Monday, January 11, 2016
New Year's Eve was fun at the Cianci abode. We had friends + family over. Kids running all over the place, watching movies + playing board games. (I think there were at least 8.) Adults upstairs watching football.
And the food...don't even get me started on the food. I was so busy having fun that I didn't take any pics, but the food table was crazy! We had pulled pork in the crock pot with buns to make sandwiches, taco cupcakes with cheese, lettuce, sour cream + pico, pepperoni bagel bites, a Chick-fil-a chicken nugget tray, black bean salsa w/chips, slush punch, Christmas goodies - snickerdoodles, chocolate crinkle cookies, pretzel hugs + butterscotch haystacks. Jenny brought homemade egg rolls, Filipino fried chicken + cupcakes, Kris brought pizza + drinks, others brought beer + drinks...it was just so, so good.
This is exactly what we dreamed of when we thought of moving to a larger home. Having space to live + breathe + grow + invite others in.

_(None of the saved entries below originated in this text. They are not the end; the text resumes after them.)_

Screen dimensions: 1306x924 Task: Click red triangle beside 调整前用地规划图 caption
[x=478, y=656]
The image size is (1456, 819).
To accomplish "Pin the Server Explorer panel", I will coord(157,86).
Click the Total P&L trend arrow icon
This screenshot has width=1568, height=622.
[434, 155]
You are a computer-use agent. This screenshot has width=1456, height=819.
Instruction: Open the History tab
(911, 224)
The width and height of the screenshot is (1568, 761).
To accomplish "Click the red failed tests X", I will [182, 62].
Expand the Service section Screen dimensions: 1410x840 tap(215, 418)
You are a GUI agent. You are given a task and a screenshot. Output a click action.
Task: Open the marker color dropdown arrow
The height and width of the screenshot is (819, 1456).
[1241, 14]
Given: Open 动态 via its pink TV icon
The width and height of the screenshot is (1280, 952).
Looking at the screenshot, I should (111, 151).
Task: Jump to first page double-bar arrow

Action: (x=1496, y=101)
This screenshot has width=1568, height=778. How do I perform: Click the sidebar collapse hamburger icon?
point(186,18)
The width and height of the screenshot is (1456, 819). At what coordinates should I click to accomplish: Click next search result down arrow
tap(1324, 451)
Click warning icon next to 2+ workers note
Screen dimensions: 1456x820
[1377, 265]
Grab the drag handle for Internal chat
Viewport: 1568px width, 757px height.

I think back to the feelings I felt when we got stuck in our money pit of a house for 3 whole years. Sadness. Disbelief. Frustration. Exhaustion. Anger. Just bottom-of-the-bucket despair like nothing I've ever felt. All while seeing our foundation + walls closing in, cracks reappearing + growing by the day. I prayed and prayed for God to move mountains, but we literally couldn't see a way out. We felt so buried that it just seemed impossible.
We couldn't see a way out. But, God did.
I wake up every morning now in this beautiful new home and don't even know how we got here. There were so many details, so many things that had to happen to get out of our old house and into something else, and God's hand was on all of it.
Our lives, our stories are full of redemption. Knowing where we've been + how far we've come gives me hope that God can move mountains in other areas + seasons of my life too.
God is working on my heart, my husband + family. And that's what I want to focus on in 2016. A year of trusting Jesus to the core. Praising Him for His constant faithfulness.